Calorie Counting Led to Poor Choices
I would routinely opt for low-calorie foods and foods that had a nutrition label instead of nutrient-dense, filling foods. For example, I would be more likely to eat a packaged nutrition bar instead of making my own because I knew exactly how many calories I was consuming with the packaged variety. Or, I would eat powdered peanut butter instead of real peanut butter to "save" calories. Now, instead of thinking about calories, I look at food and think, "Will this fill me up?" and, "Will this make me feel good?" If it won't — even if it's "low-calorie" — I am unlikely to eat it.
I Got a Food Scale
With this purchase, I started to really understand portion sizes, instead of simply logging foods into a calorie-counter and thinking I was eating a set amount. This was huge "aha" moment for me. With a food scale, I realized I was overeating nut butters and undereating carbohydrate-rich foods. I would log "2 tablespoons of peanut butter" into my counter, when, in reality, I was eating closer to ¼ cup! I would log "½ cup quinoa," when, in reality, it was closer to ¼ cup. But my food scale changed that. Now that I know the truth about portion sizes and changed my mindset about "good" and "bad" foods, I've found that all foods can fit into my diet because I keep them in the correct portion.
Counting Calories Doesn't Really Work for Me
Do you truly think you use the same amount of energy and burn the same amount of calories every day? I don't. Instead, I may need more calories on some days and less on others, and having an app tell me how many calories I need just seems wrong.
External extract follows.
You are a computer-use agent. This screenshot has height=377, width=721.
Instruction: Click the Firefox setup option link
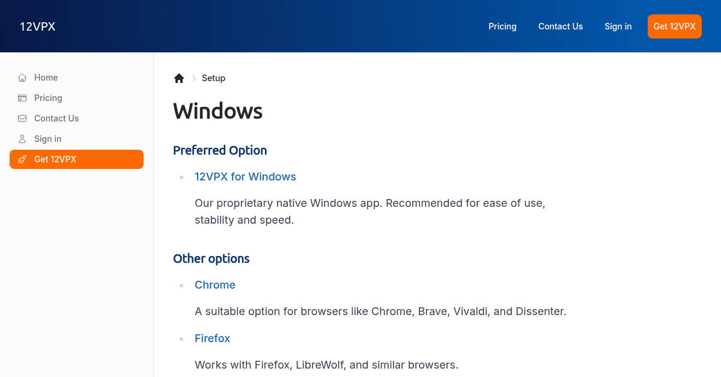[212, 338]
Today, I truly don't care about the amount of calories in my meals. Instead, I care whether I am getting good sources of carbohydrate, protein and healthy fat. Not worrying about calories can be scary. Heck, I logged my nutrition intake for about four years before I stopped! What have I learned from not calorie counting? How to make all foods fit, how to listen to my body and how to understand nutrients instead of calories. And, you know what? I am never going back.